__Your instructions__:
With pictures left out, retype exactly the lines from the one containing "Given: Click compare" through the final line of the entries.

___ Extracted material

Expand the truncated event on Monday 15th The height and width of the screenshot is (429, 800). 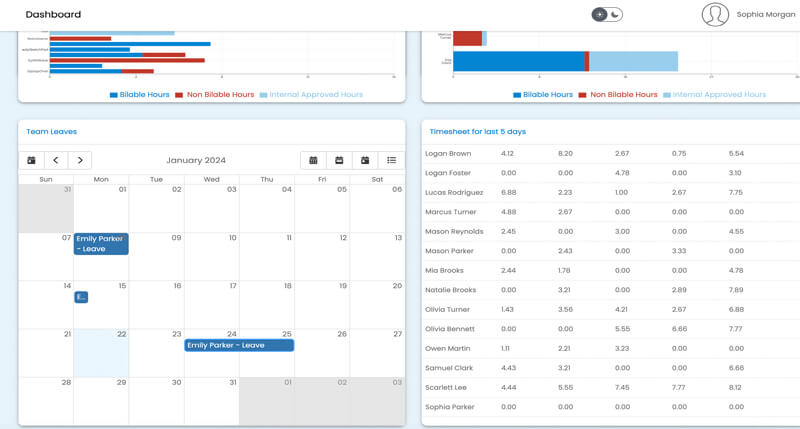tap(81, 297)
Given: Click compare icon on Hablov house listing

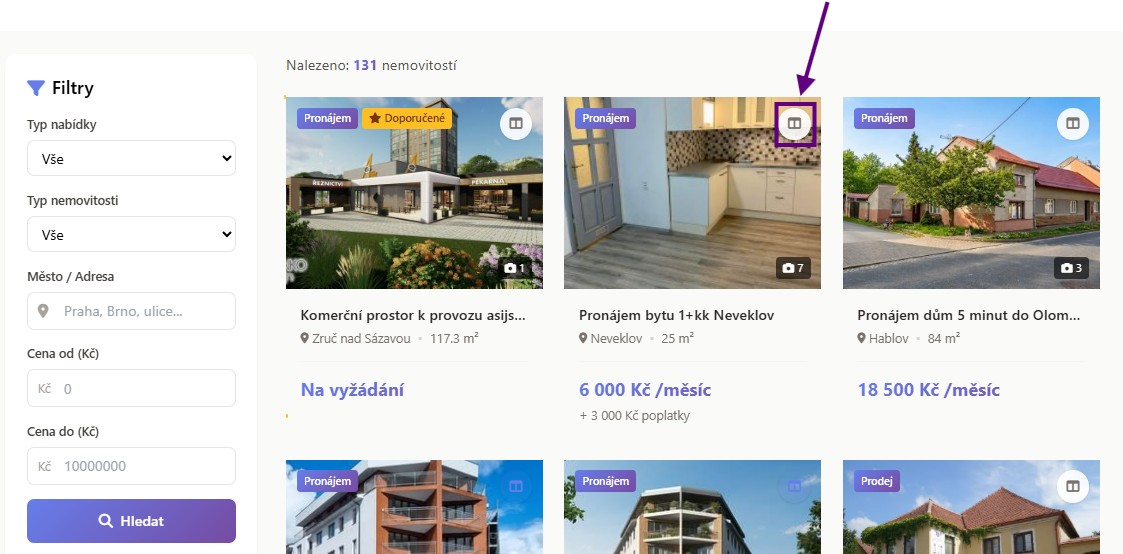Looking at the screenshot, I should [x=1073, y=124].
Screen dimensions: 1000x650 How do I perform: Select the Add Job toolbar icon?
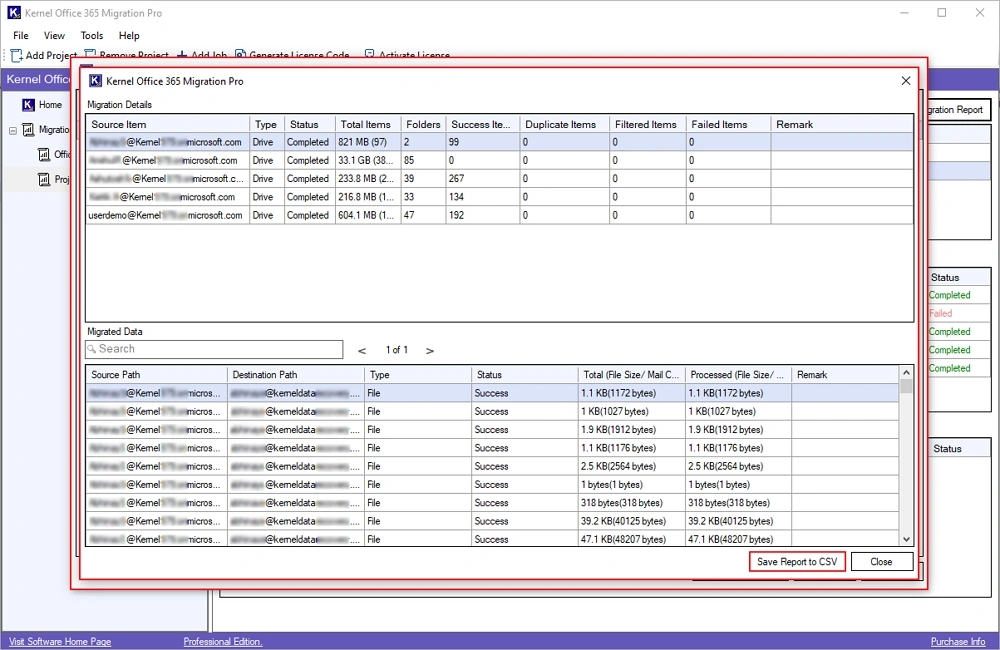180,56
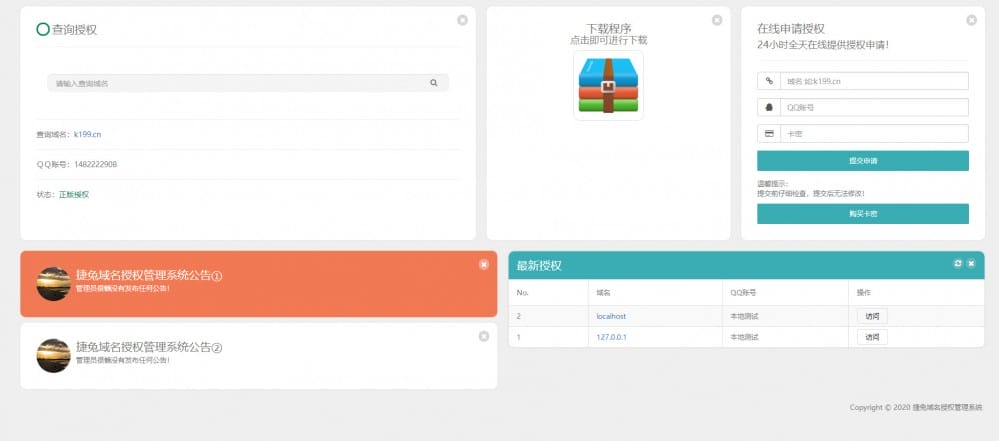Click the avatar image in 公告② card
This screenshot has height=441, width=999.
click(53, 355)
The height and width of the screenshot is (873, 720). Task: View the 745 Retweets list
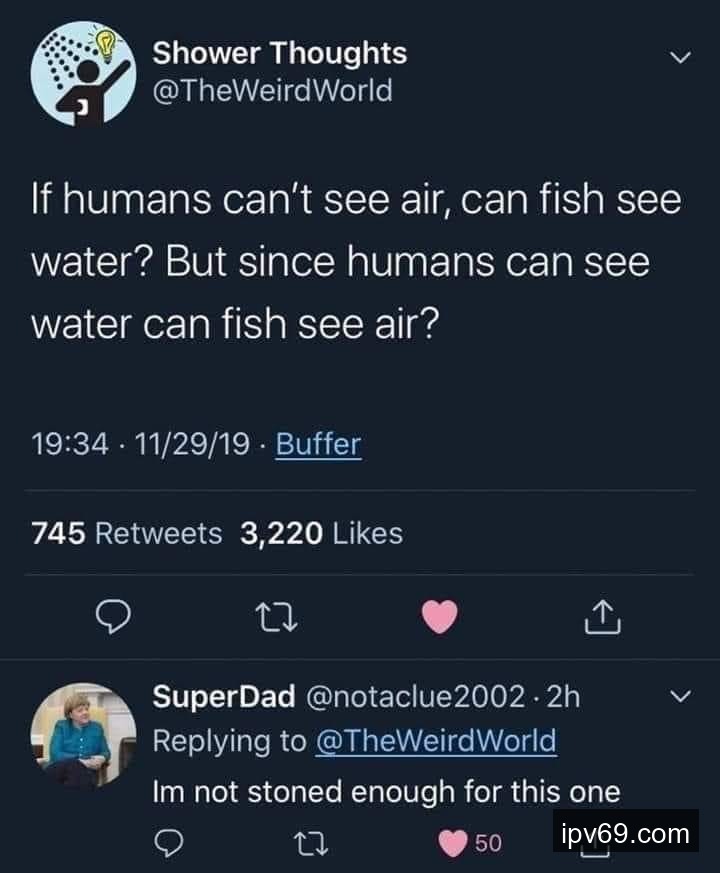click(127, 533)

______

__Response to this task__:
Given: Click compare icon on Hablov house listing

Looking at the screenshot, I should [x=1073, y=124].
Screen dimensions: 1000x650 How do I perform: Select the Add Job toolbar icon?
180,56
Click the avatar image in 公告② card
This screenshot has height=441, width=999.
click(53, 355)
The height and width of the screenshot is (873, 720). Task: View the 745 Retweets list
click(127, 533)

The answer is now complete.